EXERCISE:
Among the entries below, find each line holding "agent" and return it.

──────── INFORMATION PROVIDED ────────

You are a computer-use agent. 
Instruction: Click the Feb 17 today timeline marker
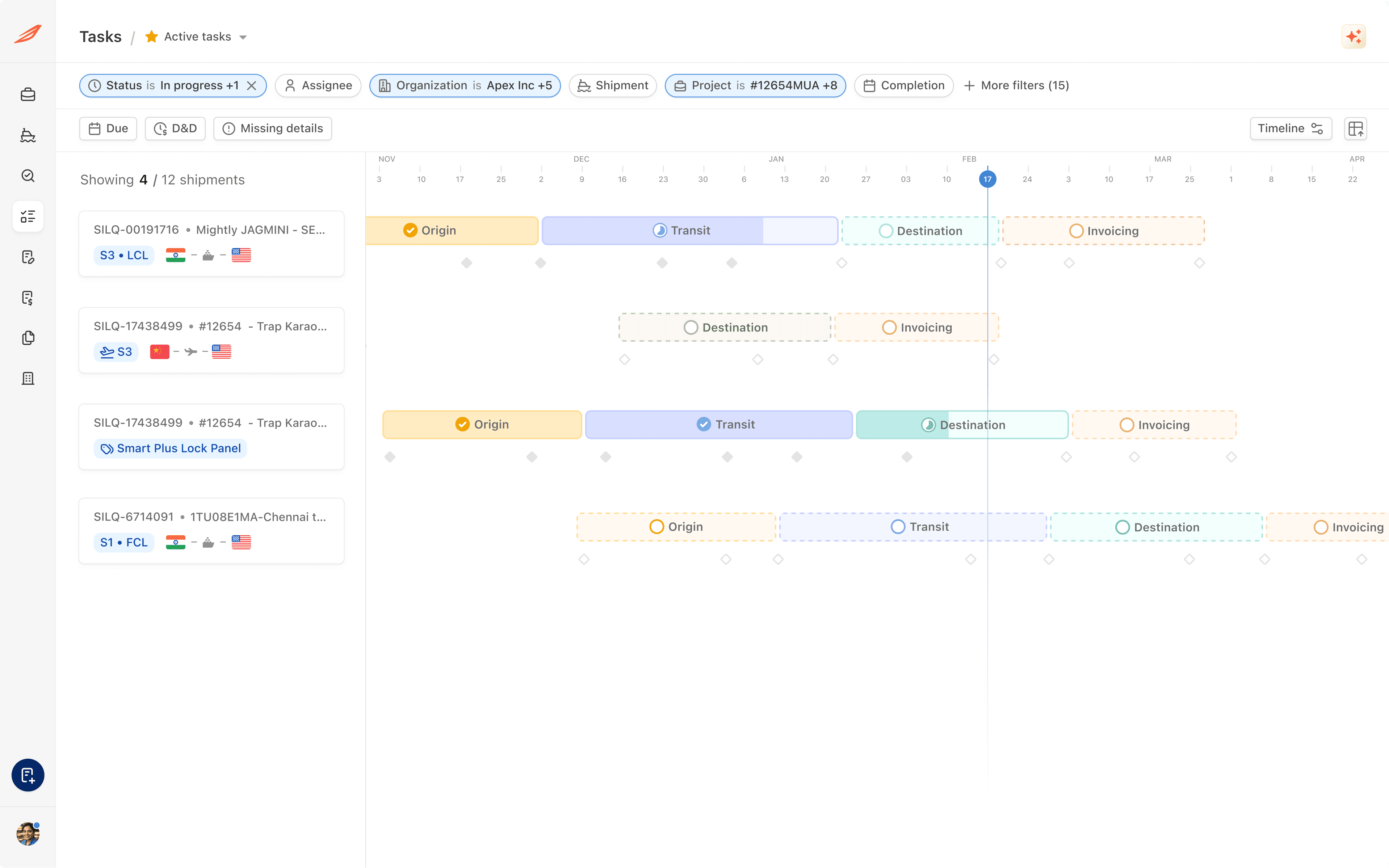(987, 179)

────────
──────── INFORMATION PROVIDED ────────

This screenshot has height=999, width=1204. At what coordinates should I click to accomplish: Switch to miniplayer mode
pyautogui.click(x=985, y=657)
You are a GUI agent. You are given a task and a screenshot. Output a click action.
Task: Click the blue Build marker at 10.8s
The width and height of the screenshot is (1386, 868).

────────

EXPECTED ANSWER:
You are a computer-use agent. 
You are a GUI agent. You are given a task and a screenshot. Output a click action.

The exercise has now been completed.